» **Task to complete**
In how many lines of the records does "computer" appear? Answer with one number.
+++
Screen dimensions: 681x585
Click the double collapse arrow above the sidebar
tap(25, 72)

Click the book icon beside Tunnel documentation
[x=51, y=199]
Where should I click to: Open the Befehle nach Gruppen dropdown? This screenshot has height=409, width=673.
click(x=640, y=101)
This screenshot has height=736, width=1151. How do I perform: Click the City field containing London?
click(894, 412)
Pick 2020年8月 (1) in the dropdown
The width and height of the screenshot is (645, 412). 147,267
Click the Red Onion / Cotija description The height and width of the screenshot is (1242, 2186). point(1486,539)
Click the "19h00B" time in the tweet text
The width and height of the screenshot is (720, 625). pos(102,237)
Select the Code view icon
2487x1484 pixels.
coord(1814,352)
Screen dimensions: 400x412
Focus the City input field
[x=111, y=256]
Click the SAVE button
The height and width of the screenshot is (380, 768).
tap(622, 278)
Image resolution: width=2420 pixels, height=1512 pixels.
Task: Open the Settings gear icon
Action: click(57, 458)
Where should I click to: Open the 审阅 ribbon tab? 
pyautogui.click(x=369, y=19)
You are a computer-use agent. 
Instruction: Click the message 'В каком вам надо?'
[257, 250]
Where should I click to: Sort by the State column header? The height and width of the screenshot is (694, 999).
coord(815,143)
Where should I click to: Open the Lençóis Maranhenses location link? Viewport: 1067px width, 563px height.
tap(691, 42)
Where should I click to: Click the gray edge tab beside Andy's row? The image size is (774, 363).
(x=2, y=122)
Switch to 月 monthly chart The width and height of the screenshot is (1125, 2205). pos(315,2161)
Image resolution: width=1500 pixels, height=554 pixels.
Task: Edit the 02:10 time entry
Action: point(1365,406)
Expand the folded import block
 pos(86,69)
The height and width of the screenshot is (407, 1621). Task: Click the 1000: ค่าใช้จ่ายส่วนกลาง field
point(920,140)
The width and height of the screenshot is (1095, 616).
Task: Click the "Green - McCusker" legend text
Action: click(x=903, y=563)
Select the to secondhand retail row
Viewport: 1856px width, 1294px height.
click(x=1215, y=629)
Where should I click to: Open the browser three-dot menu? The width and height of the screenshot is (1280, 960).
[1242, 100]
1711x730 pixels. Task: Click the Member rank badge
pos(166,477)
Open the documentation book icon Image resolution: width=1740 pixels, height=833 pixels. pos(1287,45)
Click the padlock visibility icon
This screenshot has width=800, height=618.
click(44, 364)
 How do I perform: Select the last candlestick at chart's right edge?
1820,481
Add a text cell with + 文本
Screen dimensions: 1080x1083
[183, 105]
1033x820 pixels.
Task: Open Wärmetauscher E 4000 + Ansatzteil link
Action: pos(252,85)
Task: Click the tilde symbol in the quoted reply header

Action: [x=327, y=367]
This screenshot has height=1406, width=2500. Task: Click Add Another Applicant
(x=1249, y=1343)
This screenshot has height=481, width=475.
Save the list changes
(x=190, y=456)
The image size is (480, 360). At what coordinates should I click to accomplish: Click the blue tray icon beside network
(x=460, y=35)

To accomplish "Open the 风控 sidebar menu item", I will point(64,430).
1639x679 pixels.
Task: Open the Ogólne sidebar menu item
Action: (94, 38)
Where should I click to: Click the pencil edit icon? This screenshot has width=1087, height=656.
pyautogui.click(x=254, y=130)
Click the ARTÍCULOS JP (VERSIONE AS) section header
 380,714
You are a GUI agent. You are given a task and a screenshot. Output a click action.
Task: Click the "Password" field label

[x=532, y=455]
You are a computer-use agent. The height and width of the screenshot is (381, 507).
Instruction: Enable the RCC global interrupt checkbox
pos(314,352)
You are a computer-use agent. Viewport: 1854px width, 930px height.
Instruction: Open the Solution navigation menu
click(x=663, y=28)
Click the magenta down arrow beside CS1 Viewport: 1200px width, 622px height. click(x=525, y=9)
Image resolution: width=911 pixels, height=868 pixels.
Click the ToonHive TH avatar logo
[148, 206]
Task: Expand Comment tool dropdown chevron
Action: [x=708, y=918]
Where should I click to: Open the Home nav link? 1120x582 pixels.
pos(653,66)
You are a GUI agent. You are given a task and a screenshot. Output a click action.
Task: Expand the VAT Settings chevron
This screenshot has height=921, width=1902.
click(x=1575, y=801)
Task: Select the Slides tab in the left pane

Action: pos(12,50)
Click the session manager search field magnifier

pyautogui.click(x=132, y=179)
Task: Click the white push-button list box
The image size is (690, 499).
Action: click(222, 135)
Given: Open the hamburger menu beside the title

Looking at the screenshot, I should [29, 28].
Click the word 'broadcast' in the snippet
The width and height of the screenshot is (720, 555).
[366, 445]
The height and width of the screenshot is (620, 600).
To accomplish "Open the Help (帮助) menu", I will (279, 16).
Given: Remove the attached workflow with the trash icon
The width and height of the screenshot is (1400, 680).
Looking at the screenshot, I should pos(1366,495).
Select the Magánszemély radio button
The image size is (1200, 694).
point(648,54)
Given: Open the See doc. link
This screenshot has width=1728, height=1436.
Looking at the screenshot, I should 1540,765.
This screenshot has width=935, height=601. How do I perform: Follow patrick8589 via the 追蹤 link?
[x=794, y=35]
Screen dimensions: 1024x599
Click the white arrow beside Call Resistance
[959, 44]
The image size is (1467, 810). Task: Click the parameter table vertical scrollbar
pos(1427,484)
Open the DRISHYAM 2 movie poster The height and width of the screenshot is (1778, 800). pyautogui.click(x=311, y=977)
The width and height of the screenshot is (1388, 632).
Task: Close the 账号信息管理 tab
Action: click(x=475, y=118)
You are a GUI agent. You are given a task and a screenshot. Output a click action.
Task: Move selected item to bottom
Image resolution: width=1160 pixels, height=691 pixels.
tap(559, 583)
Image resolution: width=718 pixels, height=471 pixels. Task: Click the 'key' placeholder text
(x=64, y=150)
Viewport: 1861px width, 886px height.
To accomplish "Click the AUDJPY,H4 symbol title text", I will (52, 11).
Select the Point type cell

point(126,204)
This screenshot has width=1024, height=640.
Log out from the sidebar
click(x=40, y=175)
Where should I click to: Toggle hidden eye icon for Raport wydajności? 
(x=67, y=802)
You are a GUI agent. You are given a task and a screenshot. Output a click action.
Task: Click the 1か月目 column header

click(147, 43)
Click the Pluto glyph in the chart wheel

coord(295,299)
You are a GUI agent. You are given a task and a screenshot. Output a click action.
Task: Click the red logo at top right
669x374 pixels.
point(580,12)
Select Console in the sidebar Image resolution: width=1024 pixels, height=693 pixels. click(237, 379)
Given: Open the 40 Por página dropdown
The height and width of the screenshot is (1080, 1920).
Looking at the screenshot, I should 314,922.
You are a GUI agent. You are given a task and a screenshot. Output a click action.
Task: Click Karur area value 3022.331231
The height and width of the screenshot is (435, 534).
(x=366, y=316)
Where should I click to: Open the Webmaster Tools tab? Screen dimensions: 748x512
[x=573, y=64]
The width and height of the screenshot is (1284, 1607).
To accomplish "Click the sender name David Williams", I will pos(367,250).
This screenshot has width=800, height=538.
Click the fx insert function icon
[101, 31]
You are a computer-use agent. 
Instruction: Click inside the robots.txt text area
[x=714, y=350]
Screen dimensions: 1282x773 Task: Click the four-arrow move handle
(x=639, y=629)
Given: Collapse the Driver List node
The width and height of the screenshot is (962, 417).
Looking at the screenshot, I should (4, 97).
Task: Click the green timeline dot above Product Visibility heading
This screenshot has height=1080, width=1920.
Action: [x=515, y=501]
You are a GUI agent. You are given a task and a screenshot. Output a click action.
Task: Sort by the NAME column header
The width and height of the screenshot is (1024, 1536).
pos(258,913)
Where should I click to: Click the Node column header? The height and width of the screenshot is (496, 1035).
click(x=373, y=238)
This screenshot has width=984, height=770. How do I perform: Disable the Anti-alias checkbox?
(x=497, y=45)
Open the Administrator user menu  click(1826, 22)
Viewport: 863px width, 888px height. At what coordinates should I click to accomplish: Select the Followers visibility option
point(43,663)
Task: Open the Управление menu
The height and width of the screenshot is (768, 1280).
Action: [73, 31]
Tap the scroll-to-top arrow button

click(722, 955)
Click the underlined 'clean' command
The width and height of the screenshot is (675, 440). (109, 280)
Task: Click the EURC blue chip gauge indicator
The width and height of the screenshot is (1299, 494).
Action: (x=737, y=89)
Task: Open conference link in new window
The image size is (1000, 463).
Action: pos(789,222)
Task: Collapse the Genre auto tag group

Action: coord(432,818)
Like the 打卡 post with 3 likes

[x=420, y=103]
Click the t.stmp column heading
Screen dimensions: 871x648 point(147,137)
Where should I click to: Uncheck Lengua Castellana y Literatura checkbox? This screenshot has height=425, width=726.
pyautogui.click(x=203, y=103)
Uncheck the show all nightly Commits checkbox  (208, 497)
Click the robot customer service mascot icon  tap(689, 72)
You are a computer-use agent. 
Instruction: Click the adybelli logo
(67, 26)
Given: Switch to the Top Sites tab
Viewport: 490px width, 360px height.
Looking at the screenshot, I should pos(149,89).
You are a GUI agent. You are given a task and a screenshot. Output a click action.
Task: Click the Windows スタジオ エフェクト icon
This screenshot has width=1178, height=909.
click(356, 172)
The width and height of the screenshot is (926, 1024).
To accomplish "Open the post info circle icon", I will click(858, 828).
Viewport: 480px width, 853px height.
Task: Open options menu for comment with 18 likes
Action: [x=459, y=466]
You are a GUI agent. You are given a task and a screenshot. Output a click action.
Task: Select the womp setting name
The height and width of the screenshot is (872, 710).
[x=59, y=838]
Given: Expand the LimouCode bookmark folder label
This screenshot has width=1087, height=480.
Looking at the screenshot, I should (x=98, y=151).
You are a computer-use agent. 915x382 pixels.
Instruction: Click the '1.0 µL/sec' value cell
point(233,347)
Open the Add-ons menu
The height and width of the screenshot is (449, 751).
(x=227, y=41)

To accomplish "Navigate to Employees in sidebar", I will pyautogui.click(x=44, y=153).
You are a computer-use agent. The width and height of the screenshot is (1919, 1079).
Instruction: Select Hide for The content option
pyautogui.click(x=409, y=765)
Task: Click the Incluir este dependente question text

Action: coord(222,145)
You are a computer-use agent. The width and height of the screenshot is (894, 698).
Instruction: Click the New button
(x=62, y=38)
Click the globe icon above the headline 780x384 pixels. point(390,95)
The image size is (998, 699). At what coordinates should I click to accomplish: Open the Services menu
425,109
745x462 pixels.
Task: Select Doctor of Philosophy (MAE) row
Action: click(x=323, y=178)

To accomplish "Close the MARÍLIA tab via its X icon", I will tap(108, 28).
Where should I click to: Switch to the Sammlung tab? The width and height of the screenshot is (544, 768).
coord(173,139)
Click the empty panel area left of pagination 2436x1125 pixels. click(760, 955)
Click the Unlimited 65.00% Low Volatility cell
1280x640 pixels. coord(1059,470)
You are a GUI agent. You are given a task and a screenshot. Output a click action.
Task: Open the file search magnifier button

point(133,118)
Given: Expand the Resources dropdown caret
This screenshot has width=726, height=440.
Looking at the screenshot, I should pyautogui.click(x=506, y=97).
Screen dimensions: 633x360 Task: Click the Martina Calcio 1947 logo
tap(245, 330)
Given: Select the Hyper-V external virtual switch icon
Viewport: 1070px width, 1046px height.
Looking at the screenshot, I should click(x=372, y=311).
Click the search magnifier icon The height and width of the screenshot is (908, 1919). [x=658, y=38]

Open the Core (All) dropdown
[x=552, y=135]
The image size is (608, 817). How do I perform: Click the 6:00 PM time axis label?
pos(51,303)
+++
» **Result below**
8